ほさめの落書き

気の向くままにつらつらと。

あの日について。

ずいぶんとご無沙汰していました。

年末からバタバタと日々が過ぎてしまい気づけば年度末。

 

相も変わらずあちこち走り回る日々です。

そんな中ですが、3月にはやっぱり立ち止まって考えたくなる時があるんです。

 

3.11 多くの人にとって特別な意味を持つこの日の事について少し書いていきます。

 

その日僕はまだ高校生でした。HRでざわつく教室で地震がきたんですよね。

その日までは地震という物は意外と日常的な出来事で、終わった後に「結構ゆれたねー」なんて言いながらYahooニュースを見て震度を確認する。その程度の認識だったんですよ。

 

でも、その日は全然違って「あ、死ぬかもしれない」と初めて思った日でした。

割れる窓ガラスに蛍光灯、教室を埋める悲鳴、わずか1分ばかりの時間の中であっという間に

日常はぶっ壊れてしまったんです。

 

揺れも収まって、全員がグラウンドに避難する中、両親に必死に電話をかけようとした事を覚えています。

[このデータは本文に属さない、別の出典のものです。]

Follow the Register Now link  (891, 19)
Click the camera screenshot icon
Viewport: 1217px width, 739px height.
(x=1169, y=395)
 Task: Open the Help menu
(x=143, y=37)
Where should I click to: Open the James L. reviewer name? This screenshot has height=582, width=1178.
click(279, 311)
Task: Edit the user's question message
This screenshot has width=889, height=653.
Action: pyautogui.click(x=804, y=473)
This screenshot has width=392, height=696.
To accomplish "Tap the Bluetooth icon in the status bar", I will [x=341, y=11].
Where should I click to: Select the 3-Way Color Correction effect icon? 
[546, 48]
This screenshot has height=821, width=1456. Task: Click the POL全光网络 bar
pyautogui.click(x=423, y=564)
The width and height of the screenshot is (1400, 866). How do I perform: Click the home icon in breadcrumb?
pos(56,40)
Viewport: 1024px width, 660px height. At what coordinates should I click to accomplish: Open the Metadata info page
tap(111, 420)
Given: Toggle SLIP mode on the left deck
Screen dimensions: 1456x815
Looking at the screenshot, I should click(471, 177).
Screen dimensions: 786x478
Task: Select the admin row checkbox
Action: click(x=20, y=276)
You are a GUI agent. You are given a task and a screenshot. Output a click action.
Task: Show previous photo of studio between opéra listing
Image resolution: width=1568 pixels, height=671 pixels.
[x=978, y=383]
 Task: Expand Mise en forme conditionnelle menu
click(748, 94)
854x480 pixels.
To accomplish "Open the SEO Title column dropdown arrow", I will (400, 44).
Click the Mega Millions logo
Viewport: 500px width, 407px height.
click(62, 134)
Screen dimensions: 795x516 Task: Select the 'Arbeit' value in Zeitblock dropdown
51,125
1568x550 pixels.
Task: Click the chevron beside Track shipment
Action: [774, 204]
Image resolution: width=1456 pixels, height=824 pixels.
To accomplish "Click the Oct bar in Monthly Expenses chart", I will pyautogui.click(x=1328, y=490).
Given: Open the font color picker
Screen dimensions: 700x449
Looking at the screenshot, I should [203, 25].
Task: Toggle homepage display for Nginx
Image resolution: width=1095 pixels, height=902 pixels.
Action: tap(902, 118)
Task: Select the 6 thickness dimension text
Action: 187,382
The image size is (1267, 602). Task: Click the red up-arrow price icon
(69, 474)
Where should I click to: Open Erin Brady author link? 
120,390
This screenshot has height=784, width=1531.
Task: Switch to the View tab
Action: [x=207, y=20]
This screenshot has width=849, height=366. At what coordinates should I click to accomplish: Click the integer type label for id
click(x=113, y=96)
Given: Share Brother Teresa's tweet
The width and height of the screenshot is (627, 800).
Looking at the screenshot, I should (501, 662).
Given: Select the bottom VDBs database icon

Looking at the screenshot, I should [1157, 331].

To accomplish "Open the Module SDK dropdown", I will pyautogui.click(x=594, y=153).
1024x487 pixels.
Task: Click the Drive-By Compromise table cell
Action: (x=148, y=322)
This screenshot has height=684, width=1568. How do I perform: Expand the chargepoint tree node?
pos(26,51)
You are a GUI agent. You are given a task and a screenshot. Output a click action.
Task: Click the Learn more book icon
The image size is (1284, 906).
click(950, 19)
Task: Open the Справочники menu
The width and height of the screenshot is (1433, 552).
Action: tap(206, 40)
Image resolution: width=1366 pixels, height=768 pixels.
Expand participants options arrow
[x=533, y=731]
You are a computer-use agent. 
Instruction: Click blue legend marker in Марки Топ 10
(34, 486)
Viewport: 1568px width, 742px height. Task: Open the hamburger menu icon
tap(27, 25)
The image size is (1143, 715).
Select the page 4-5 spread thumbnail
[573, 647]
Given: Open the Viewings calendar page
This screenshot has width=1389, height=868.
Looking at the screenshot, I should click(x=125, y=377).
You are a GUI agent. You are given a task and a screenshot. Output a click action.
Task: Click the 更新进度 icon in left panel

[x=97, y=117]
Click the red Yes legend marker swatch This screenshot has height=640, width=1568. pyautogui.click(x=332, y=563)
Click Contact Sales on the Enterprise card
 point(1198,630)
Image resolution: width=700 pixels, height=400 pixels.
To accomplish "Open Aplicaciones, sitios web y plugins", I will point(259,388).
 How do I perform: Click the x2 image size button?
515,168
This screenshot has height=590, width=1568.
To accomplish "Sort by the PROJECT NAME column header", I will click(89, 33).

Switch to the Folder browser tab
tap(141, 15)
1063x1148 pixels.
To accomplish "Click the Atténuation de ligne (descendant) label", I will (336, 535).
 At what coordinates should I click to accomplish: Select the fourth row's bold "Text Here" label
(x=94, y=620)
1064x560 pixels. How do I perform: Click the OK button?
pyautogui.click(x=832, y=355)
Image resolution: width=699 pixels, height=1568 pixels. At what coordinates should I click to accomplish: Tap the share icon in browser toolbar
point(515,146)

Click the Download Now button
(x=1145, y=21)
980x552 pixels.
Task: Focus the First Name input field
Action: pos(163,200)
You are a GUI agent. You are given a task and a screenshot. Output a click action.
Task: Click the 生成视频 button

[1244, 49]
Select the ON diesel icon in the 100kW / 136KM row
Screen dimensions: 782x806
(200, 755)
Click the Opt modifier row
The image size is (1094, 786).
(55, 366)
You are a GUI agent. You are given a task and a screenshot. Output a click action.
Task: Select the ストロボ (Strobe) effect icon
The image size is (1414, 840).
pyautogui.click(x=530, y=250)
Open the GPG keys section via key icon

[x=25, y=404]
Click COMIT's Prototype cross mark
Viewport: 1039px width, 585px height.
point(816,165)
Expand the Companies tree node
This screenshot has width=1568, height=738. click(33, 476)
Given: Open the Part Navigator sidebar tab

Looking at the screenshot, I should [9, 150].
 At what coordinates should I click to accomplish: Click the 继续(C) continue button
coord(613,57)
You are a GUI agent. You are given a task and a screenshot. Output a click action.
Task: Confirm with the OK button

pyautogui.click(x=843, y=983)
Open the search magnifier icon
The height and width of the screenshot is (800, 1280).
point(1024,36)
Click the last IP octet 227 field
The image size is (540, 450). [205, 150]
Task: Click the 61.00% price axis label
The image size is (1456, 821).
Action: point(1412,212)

みんなが家族や恋人を思って電話した結果、皮肉な事に電波は通じず、携帯を握りしめながら

避難した事を覚えています。

 

そんな中でも高校生って生き物はある種お気楽で、今みたいにスマホTwitterも普及していないから世間の動きもわからずバカな話をしてなんとか笑っていられる状態でした。

 

それでもその日は家に帰れず、学校に泊まったんですよね。電気も止まった学校で焚き火を囲みながらワンセグのニュースを見た時の衝撃を忘れる事はないでしょう。

 

気仙沼 火災 津波 石巻 釜石 行方不明者 死者・・・

 

本当に信じられないニュースが飛び込んできて、みんな無口になりながら焚き火を見つめた事を

覚えています。

 

幸いな事に僕の家族はみんな無事で、深夜2時頃にやっと電話が通じたんですね。

あの時ほど、家族の重要性を思った事はありません。電話口に流れる父の声に、涙をぐっとこらえていました。

 

その日からの1ヶ月は本当にあっという間の事でした。家に帰れば壁にヒビ、散らばるガラス。

使えない水道、やまない余震。必死で片付けをしながら何とか日常を取り戻そうと慌ただしく過ごしていました。

 

あの1ヶ月のせいか、緊急地震速報をきくと今でも動悸が早まって、冷や汗が吹き出ます。

 

被災地の中でも比較的被害の軽かった僕の故郷は何とか1ヶ月で前の生活を取り戻せました。

本当に被害の大きかった地域のニュースに毎日打ちのめされながらも、どこか遠いニュースのように思い始めた5月の事です。

 

何となく新聞を開いた時に飛び込む、明らかになった犠牲者の名簿を見ていたら視界に○○ ○○○(5歳)の文字がありました。

 

その時に思ってしまったんですよね。この子がなぜ死んで、何で能天気な僕が生きてしまったんだろう。この子の将来には無限の可能性があったのにと。そしてそこから20000人の数字が実態を持って頭に入ってくるようになりました。とてもとても重い数字でした。

 

ぐるぐると答えなんか出っこない事を考える中で、一つ着地点をつくりました。

せめて、しっかり生きようと。恥じない生き方をしようと。そんな風に思うようになりました。

今思えば、その日を契機に、大人になりたいと思うようになりました。

 

そして、大学生になり、社会人になりと時間が経つ中でも、毎年3月11日には立ち止まって振り返るようになりました。「しっかりと生きているのかい?」と自問自答を繰り返しながら、時々自分のダメダメさ加減に嫌気がさすけれども奮い立たせるようにしています。

 

そんな振り返りの為の文章でした。共に頑張りましょう。